South Korean AI chip startup Rebellions has closed a $400 million Series D round, pushing its total funding since its 2020 founding past $850 million and lifting its valuation to $2.34 billion. According to The Next Platform, the round was led by Mirae Asset Financial Group, which contributed roughly $199 million, with South Korea's National Growth Fund adding $166 million and Korea Development Bank chipping in $33 million.
The company is calling it a "pre-IPO" round, signaling ambitions to go public. It follows a $250 million Series C in September 2025 that was anchored by chip giant Arm, which remains both an investor and a technology partner — Rebellions uses Arm intellectual property in its host processors.

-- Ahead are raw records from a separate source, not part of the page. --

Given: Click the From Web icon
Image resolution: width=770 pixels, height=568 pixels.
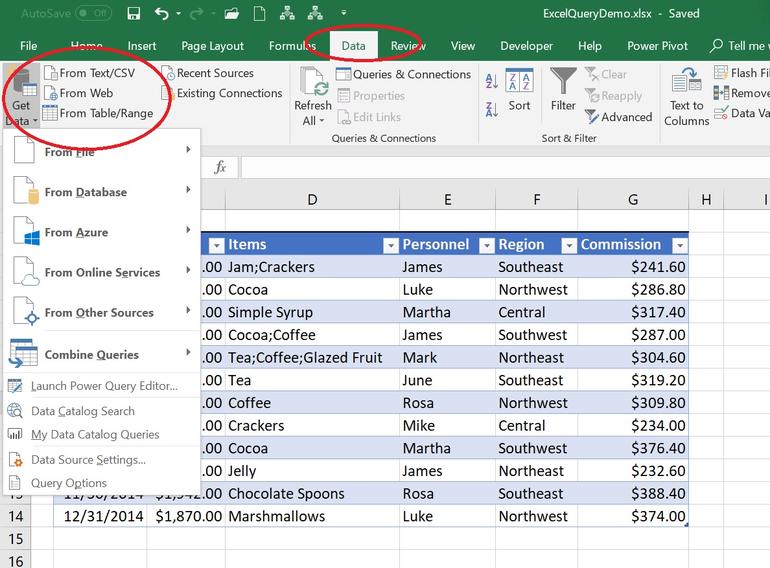Looking at the screenshot, I should [x=50, y=93].
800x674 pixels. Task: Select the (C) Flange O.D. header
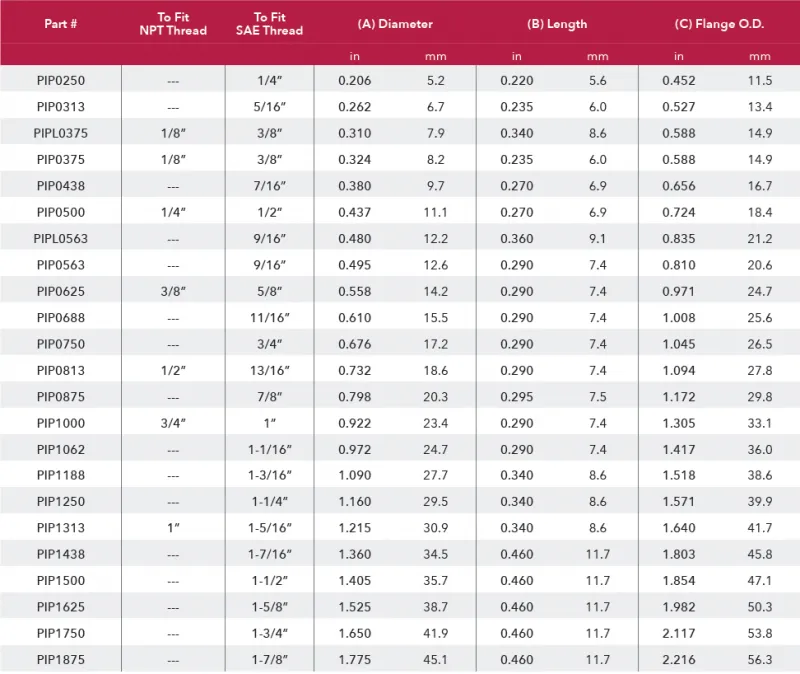(719, 23)
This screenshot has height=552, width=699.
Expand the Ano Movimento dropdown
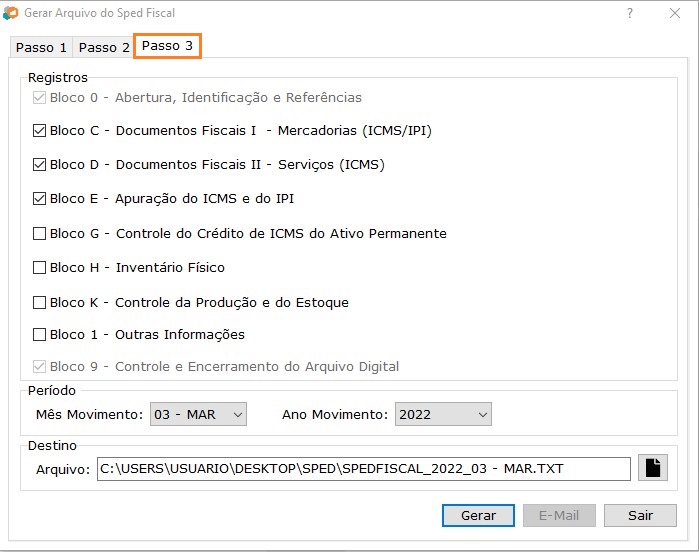coord(443,414)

The fresh capital is earmarked for scaling production of Rebellions' rack-scale inference systems. Its flagship Rebel100 compute engine packs 144 GB of HBM3E memory and delivers 4.8 terabytes per second of memory bandwidth per chip. Sixteen of those engines slot into a RebelRack, which together hit 16 petaflops of AI compute at FP8 precision while drawing just 5–7 kilowatts of power. According to The Next Platform, customers can string up to 16 racks together — a configuration called a RebelPod — for a system housing up to 1,024 accelerators.

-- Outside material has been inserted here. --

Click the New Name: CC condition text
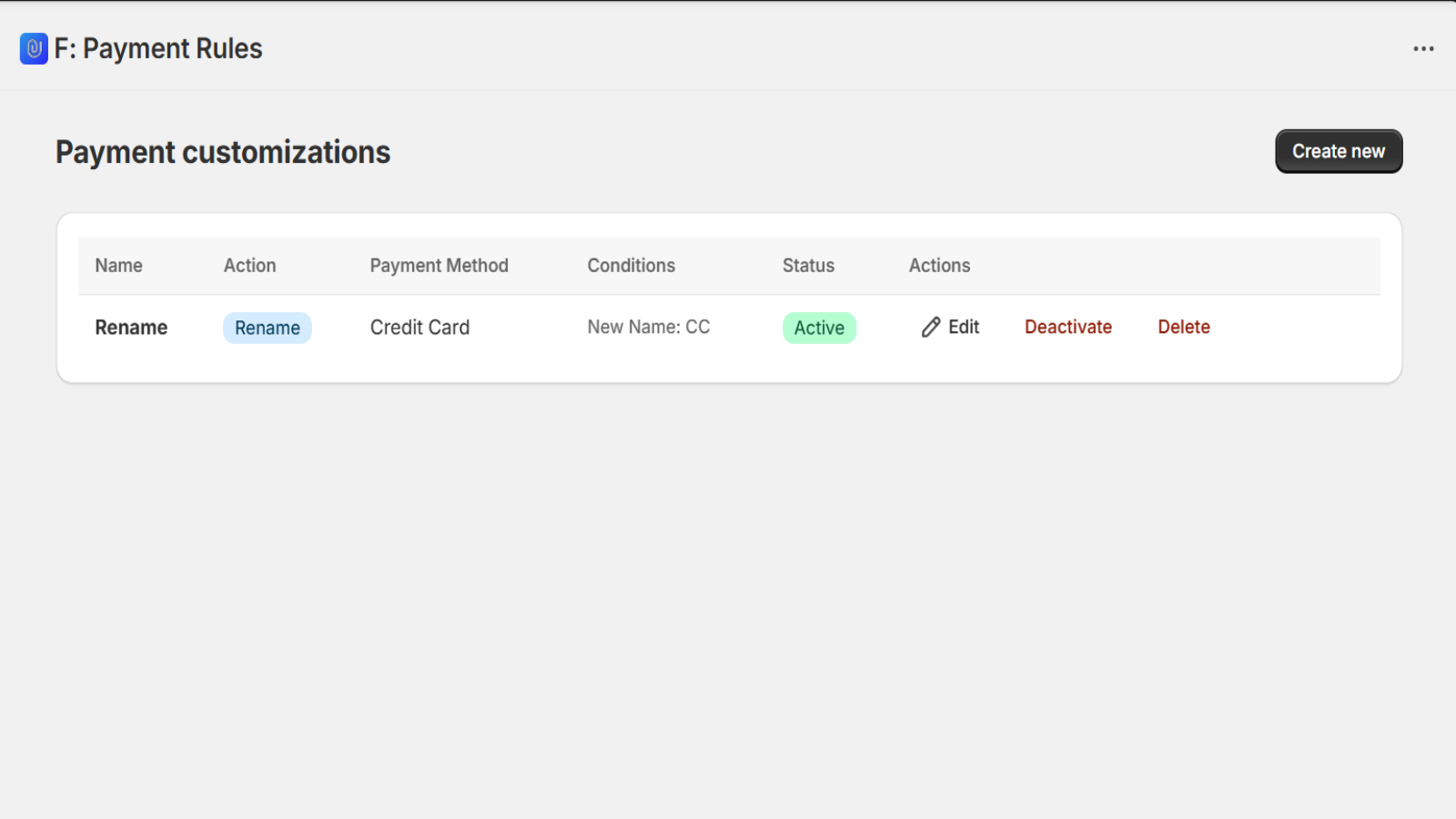Screen dimensions: 1456x819 [x=648, y=328]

The architecture leans heavily on memory bandwidth rather than raw compute density, a bet reinforced by deep partnerships with South Korean memory giants SK Hynix and Samsung, according to EE Times. Rebellions is targeting cloud providers, telecoms, and AI labs in the United States that are hunting for a cost-effective alternative for running — rather than training — large AI models.
As AI inference costs become a major line item for every company deploying AI products, a credible challenger with a memory-first design and sovereign backing could meaningfully shift where and how the world runs its AI workloads.